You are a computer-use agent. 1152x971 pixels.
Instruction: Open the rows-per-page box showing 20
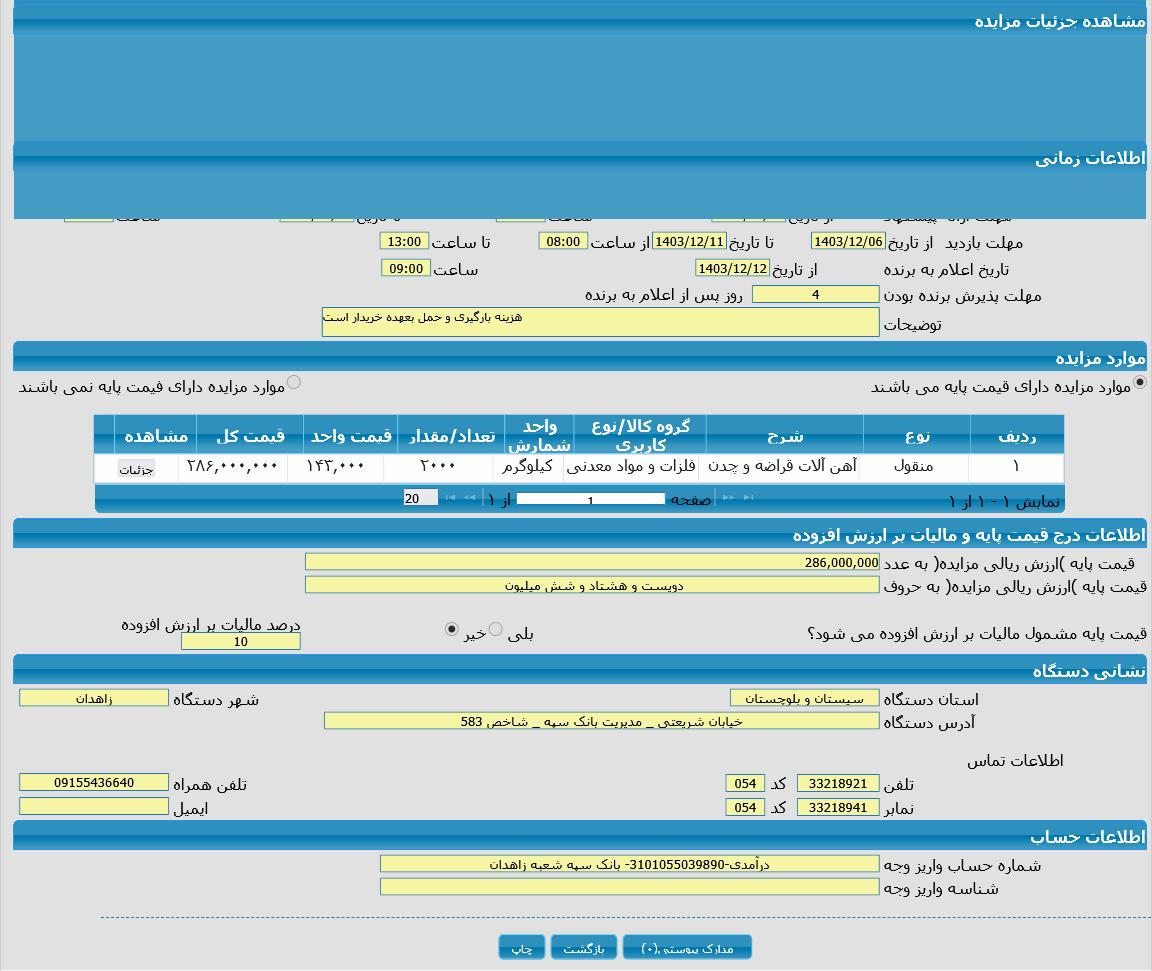[x=420, y=498]
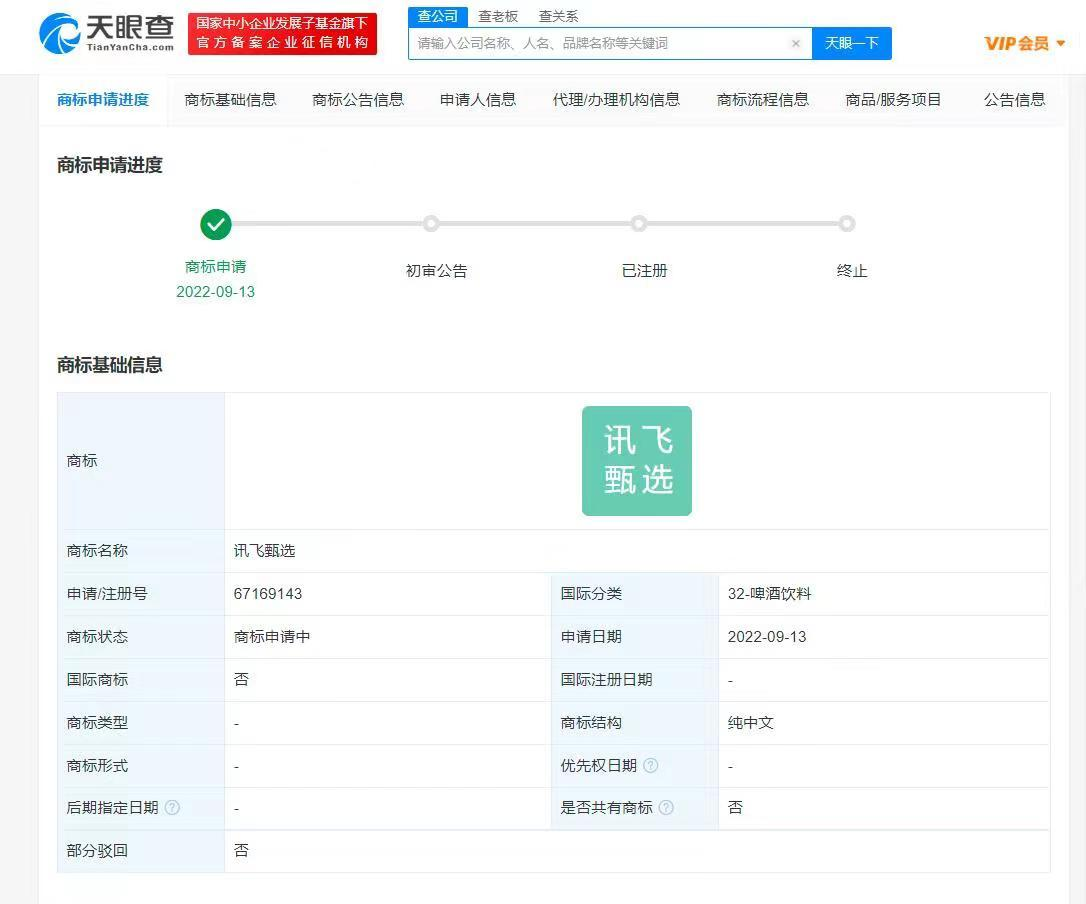This screenshot has width=1086, height=904.
Task: Go to the 商标公告信息 tab
Action: (358, 99)
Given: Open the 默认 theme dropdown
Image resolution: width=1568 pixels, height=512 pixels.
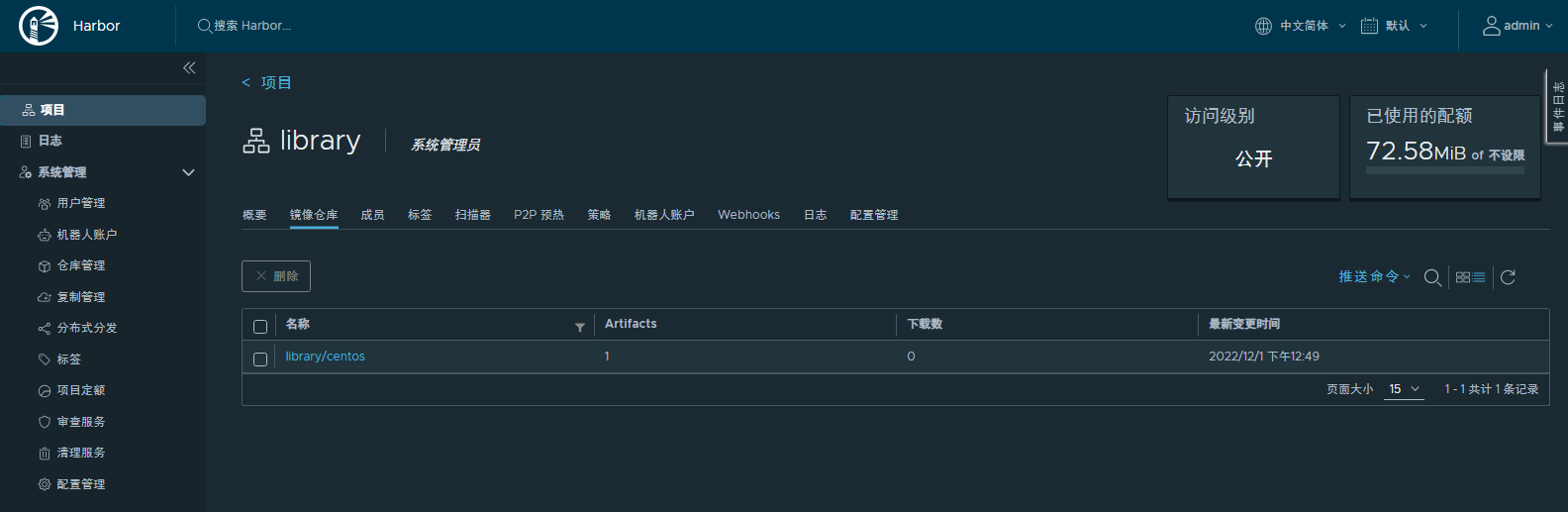Looking at the screenshot, I should point(1395,26).
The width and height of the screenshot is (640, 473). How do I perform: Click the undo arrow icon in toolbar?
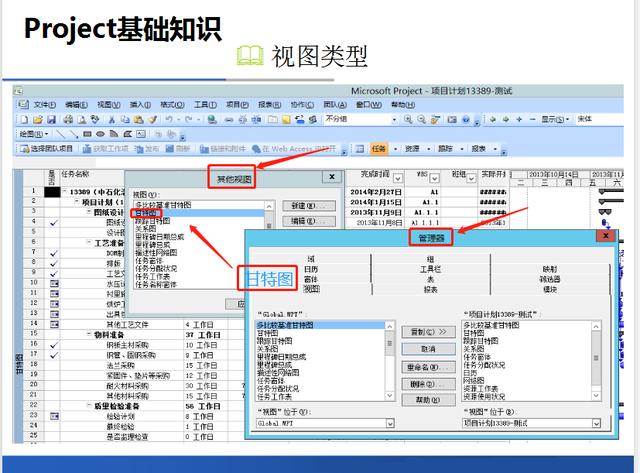pyautogui.click(x=170, y=119)
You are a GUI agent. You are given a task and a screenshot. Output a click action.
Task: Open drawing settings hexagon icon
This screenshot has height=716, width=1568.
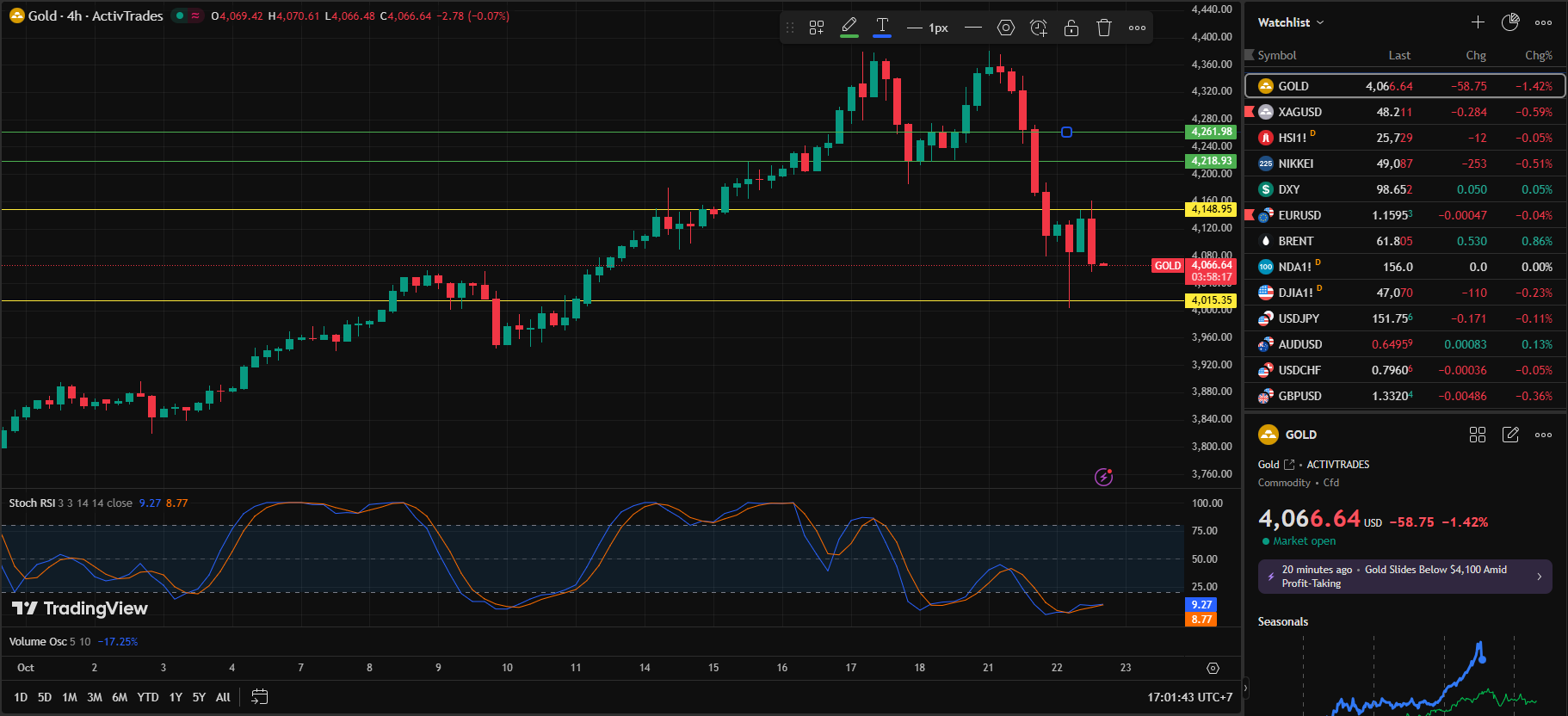pos(1005,28)
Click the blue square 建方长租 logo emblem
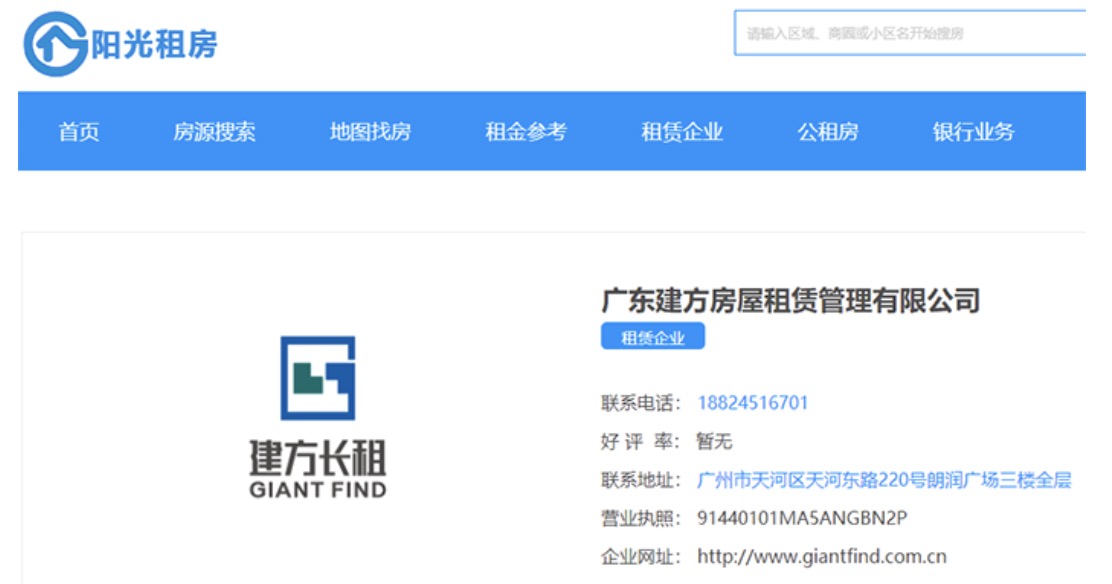Screen dimensions: 1112x584 pos(317,377)
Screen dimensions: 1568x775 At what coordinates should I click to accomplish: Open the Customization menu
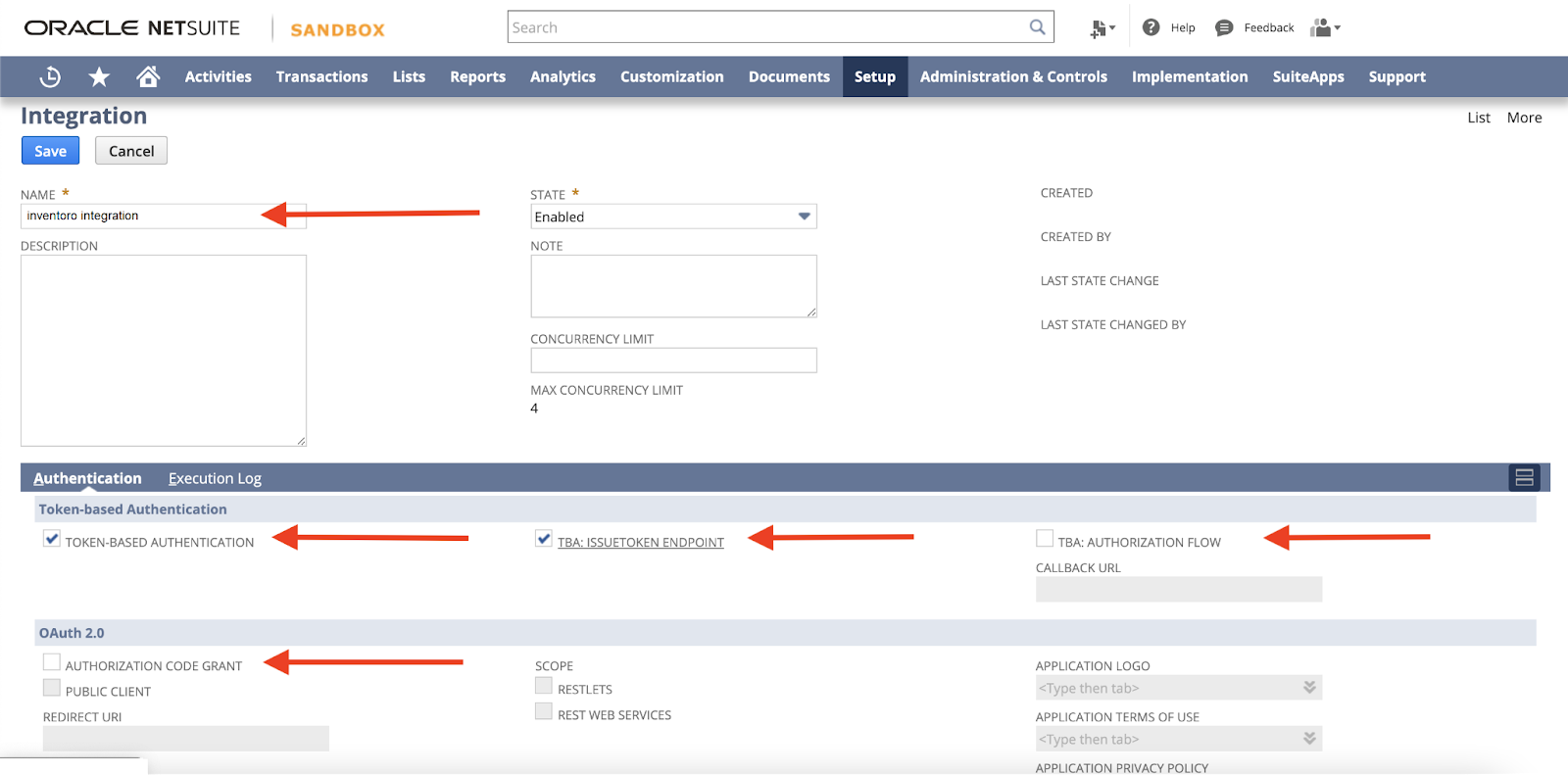click(x=671, y=76)
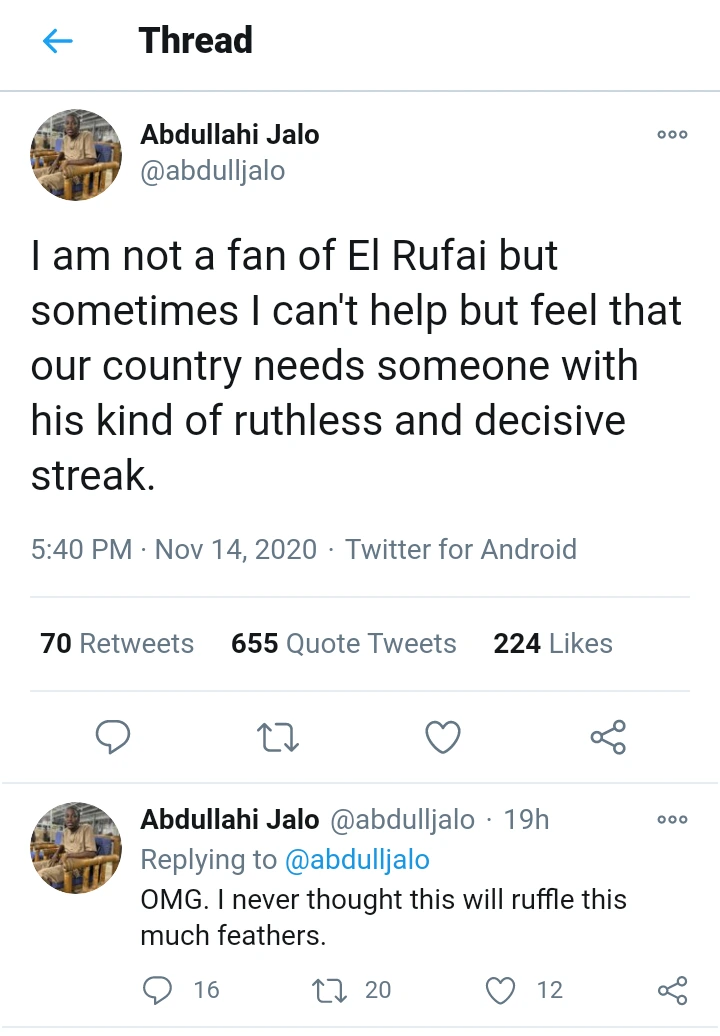Open main tweet's three-dot options menu
Image resolution: width=720 pixels, height=1036 pixels.
pyautogui.click(x=672, y=135)
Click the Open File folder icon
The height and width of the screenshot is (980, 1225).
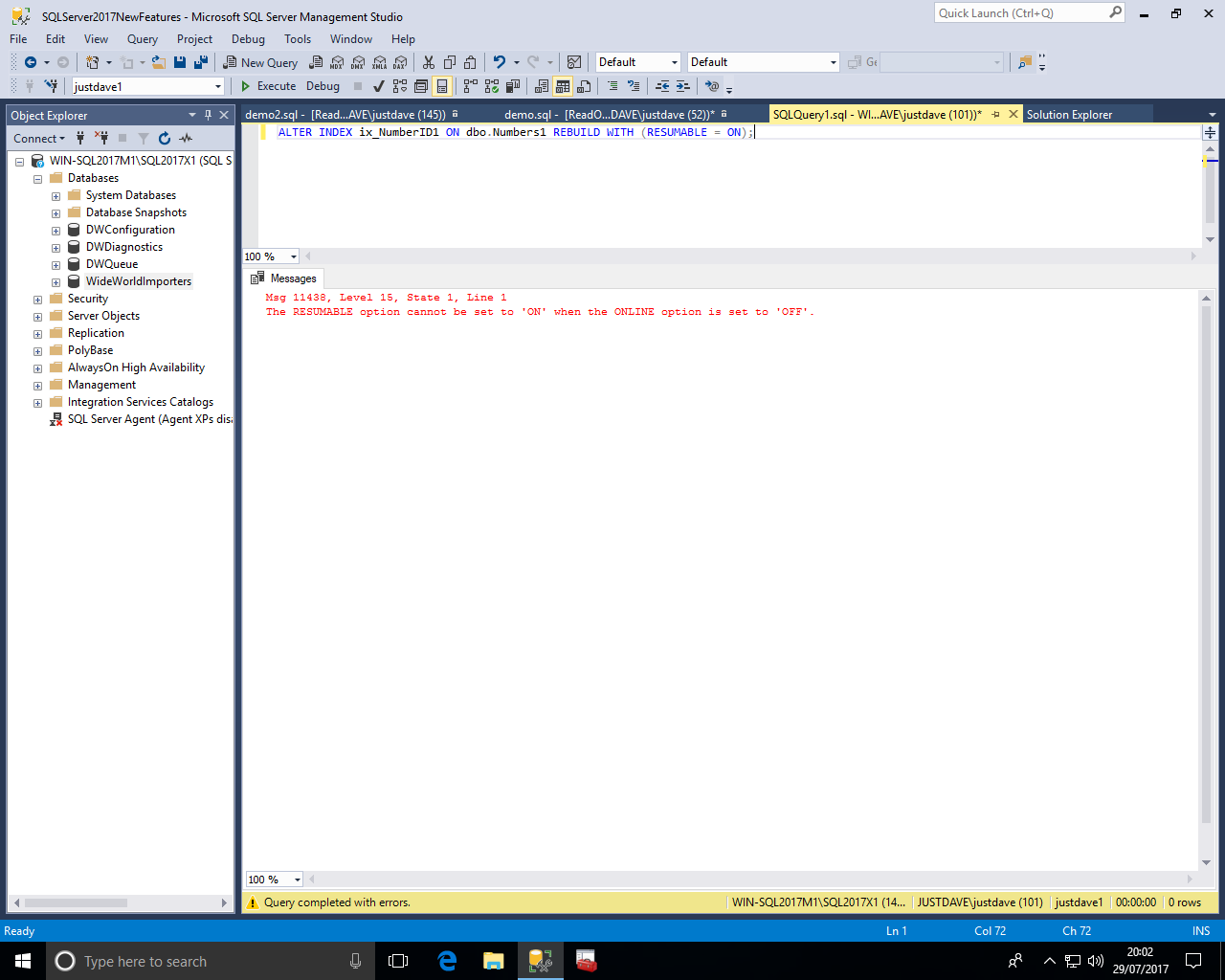[x=158, y=62]
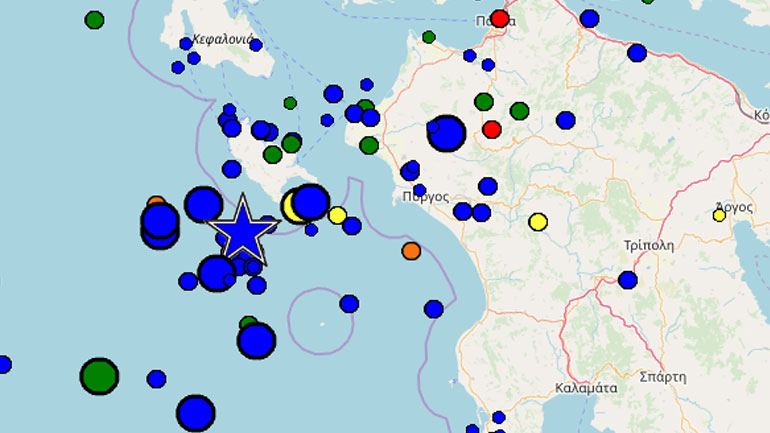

> _WHAT THE EXERCISE ASKS_: From the data above, copy each line with the string "agent" in it.

> _RESPONSE TO THIS TASK_:
You are a computer-use agent. 1152x971 pixels.
You are a GUI agent. You are given a task and a screenshot. Output a click action.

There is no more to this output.